# Action item A
Which priorities does the article on cool city neighborhoods name for its annual ranking?
# Action item B
Could you extend the article on cool city neighborhoods, picking up after its final sentence?

# Passage
──────────────────────────────
New normal. You’ve probably heard that phrase a lot over the past 18 months. When the pandemic hit last year, humankind entered a new era. And the day-to-day lives of city-dwellers – so used to the social aspect of urban living – changed with it.
But now, many of us have gone some way to throwing off those shackles. Border restrictions are loosening. Bars, restaurants, even clubs are reopening. And while the pandemic still rages on, we’re all tentatively reaching out to something that kind of resembles a better normal.
So, what’s that, exactly? To find out, you’ve got to look at what’s going on around you, out on the street, down the park, in your backyard. Throughout 2020 and 2021, our cities have thrived. Against impossible odds, communities banded together, hung out, made stuff. They displayed all the same energy and resilience and grassroots ingenuity that allowed them to spring up in the first place. They survived.
And now we come to our annual ranking of the world’s coolest neighbourhoods. This year, we couldn’t help but switch up our priorities. Food, drink, nightlife, culture – important. Community spirit, resilience, sustainability – just as important, especially if we are to come out of this pandemic with things we can be proud of and tell the rest of the world about.
──────────────────────────────
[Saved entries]
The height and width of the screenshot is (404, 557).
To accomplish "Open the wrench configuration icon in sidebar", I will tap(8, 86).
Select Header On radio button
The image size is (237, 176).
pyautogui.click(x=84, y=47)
──────────────────────────────
# Result A
Food, drink, nightlife, culture, community spirit, resilience, sustainability

# Result B
Just like we’ve done for the past three years, we took the results of our annual Time Out Index survey (which this year polled 27,000 city-dwellers) to our local editors and contributors. They then vetted the public vote against those all-important criteria – cool stuff, but also kind stuff, forward-looking stuff – and made their final picks. Our panel of experts then ranked the lot.
Until recently, visitors only came to Budapest’s XI District (also known as Újbuda) for the art-nouveau Gellért Baths, but today it rivals the downtown districts in Pest. Since Covid, many locals have migrated to the greener Buda-side of the river and nowhere is hotter right now than this neighbourhood, which stretches from Gellért Hill southwards along the Danube. Tree-lined Bartók Béla Boulevard brims with bohemian cafés, bars and independent art galleries. You’ll also find super-sleek repurposed spaces, like a bar in a former bus depot, a once-abandoned open-air theatre, a concert hall on a decommissioned Ukrainian ship, plus Kopaszi Dam with its sandy beaches and riverside bars. Even one of Budapest’s best-loved alternative bars, Dürer Kert, moved here in 2021.